[Start of Given data]

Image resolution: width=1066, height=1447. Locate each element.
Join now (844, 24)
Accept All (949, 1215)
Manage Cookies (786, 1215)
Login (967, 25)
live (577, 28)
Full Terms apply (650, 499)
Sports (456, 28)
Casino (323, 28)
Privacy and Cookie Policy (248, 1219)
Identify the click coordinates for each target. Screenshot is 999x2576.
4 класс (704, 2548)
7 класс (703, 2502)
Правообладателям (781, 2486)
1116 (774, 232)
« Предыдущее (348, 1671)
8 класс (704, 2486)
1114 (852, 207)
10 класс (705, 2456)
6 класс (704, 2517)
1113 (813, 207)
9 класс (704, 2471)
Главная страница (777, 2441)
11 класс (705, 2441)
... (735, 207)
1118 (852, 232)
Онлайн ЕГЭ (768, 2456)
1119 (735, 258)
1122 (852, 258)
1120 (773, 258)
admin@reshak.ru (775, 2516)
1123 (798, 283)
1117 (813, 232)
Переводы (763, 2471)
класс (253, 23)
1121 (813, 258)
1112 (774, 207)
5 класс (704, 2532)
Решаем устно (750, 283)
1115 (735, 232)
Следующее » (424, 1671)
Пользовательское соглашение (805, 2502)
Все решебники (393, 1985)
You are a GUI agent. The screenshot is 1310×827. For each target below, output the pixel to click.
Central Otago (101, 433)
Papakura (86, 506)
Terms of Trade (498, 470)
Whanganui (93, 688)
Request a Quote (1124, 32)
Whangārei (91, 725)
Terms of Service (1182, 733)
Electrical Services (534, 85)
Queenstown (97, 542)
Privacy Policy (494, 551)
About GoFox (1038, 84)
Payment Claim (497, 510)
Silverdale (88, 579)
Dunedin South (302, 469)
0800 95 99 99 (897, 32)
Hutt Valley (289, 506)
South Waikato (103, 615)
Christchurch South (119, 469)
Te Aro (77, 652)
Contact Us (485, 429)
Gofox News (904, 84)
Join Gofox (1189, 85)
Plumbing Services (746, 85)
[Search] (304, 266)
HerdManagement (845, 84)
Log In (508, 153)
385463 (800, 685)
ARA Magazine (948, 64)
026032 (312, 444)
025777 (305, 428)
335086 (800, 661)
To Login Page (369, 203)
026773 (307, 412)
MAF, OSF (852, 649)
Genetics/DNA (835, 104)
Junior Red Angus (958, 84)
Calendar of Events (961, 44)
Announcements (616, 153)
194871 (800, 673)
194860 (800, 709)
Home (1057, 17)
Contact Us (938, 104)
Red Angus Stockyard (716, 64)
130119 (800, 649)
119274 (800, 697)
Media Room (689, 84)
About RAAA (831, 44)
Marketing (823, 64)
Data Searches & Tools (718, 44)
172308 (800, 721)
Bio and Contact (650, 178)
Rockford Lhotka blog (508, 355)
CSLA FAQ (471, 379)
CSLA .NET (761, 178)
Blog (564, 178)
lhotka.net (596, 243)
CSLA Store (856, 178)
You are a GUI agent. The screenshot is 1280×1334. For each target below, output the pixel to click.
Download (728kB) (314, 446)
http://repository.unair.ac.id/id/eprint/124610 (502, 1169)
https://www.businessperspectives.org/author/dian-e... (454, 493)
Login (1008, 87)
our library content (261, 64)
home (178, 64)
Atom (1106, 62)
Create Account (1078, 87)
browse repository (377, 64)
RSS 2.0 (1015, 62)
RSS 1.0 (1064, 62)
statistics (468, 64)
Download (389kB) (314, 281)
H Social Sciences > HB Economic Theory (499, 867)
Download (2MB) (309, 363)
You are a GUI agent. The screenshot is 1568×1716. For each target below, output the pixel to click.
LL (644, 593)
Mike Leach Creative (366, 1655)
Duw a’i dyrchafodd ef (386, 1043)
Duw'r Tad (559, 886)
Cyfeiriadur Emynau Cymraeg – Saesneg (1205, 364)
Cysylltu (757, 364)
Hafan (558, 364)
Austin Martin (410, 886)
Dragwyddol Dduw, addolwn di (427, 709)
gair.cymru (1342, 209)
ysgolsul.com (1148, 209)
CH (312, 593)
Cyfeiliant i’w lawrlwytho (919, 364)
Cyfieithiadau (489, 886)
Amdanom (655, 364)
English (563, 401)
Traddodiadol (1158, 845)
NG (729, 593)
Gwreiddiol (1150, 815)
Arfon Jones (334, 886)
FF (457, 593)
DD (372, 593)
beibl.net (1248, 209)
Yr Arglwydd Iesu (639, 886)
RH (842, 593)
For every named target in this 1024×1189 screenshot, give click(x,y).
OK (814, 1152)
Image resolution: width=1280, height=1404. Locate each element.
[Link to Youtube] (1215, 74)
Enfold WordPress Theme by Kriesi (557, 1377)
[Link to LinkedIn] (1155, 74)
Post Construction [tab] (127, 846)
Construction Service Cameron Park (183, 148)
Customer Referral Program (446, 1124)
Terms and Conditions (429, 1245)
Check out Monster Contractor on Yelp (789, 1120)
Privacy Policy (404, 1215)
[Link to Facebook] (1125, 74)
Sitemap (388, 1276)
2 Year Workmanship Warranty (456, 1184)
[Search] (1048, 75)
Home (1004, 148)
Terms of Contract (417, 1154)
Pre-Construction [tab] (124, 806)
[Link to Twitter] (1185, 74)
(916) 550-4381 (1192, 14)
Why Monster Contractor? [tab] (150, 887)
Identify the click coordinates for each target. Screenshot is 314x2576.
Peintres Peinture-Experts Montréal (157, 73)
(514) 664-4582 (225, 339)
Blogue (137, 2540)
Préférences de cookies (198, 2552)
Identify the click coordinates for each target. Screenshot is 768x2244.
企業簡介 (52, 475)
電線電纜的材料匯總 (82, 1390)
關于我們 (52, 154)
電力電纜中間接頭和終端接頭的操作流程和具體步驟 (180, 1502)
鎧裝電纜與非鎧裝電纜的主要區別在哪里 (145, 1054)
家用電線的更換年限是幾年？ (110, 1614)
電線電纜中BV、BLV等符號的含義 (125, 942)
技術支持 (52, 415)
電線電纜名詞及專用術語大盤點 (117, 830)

[End of Given data]

▸ Directions:
Reproduce the data from the line containing "Préférences de cookies (198, 2552)" through the end of the data, both included, keeping the requests unchanged. Multiply every coordinate in the answers by 2.2 and round each result to a whole number, with halves rounded up.

▸ Result for this task:
Préférences de cookies (436, 5614)
Identify the click coordinates for each target. Screenshot is 768x2244.
企業簡介 (114, 1045)
電線電纜的材料匯總 (180, 3058)
關于我們 (114, 339)
電力電纜中間接頭和終端接頭的操作流程和具體步驟 (396, 3304)
鎧裝電纜與非鎧裝電纜的主要區別在哪里 (319, 2319)
家用電線的更換年限是幾年？ (242, 3551)
電線電纜中BV、BLV等符號的含義 (275, 2072)
技術支持 (114, 913)
電線電纜名詞及專用術語大盤點 (257, 1826)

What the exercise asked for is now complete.